Given request 1: From the records, reproduce verbatim the lines from the one containing "At what coordinates" up to and including the one containing "click(511, 71)", and nothing else.

Selected passage:
○ ○ ○ ○
Thread: Better error message for select_common_type()

Better error message for select_common_type()

From

Peter Eisentraut

Date:

23 April 2007, 17:55:32

So I was informed today that UNION types integer and text cannot be 
matched.  Alright, but it failed to tell which particular expressions 
in this 3-branch, 30-columns-each UNION clause in a 100-line statement 
it was talking about.  So I made the attached patch to give some better 
pointers.  Example:

peter=# values(0,1), (1::bigint,2), ('text'::text,3);
ERROR:  42804: VALUES types bigint at position 2 and text at position 3 
cannot be matched in instance 1

I'm not sure about the terminology "position" and "instance"; they're 
just two coordinates to get at the problem.

None of this will help if you have multiple unrelated clauses that 
invoke select_common_type(), but that might be better handled using the 
parser location mechanism.

Comments?

-- 
Peter Eisentraut
http://developer.postgresql.org/~petere/

Re: Better error message for select_common_type()

From

Gregory Stark

Date:

23 April 2007, 18:11:36

"Peter Eisentraut" <peter_e@gmx.net> writes:

> peter=# values(0,1), (1::bigint,2), ('text'::text,3);
> ERROR:  42804: VALUES types bigint at position 2 and text at position 3 
> cannot be matched in instance 1
>
> I'm not sure about the terminology "position" and "instance"; they're 
> just two coordinates to get at the problem.

Wouldn't that just be column 1 in rows 2 and 3?
○ ○ ○ ○
Records for the task:
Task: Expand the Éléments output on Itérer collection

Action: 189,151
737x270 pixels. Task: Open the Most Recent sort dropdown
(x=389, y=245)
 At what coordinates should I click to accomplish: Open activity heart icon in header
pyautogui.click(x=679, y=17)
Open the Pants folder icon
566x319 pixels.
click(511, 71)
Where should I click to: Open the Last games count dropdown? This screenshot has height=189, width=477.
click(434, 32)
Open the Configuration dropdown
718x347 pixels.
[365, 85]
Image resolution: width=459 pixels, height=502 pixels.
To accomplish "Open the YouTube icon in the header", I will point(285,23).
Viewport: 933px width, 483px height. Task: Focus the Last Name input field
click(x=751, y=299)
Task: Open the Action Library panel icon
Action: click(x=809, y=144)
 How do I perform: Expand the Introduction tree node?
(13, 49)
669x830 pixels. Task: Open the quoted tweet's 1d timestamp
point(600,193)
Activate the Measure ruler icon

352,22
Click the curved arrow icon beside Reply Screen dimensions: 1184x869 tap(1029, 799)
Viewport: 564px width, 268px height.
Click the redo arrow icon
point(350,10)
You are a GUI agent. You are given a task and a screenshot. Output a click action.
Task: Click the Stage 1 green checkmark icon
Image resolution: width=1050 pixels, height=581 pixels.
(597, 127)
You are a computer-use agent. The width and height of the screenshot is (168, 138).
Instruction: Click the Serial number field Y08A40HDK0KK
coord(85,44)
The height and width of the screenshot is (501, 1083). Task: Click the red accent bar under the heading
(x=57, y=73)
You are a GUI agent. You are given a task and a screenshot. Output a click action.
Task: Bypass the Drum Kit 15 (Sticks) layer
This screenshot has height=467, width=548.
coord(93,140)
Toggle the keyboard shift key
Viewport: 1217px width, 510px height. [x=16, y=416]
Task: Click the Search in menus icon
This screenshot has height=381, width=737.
○ ○ ○ ○
Given request 2: In the thread on the select_common_type() error message, which two types does the example error say cannot be matched?

Full response 1:
 At what coordinates should I click to accomplish: Open activity heart icon in header
pyautogui.click(x=679, y=17)
Open the Pants folder icon
566x319 pixels.
click(511, 71)

Full response 2: bigint and text.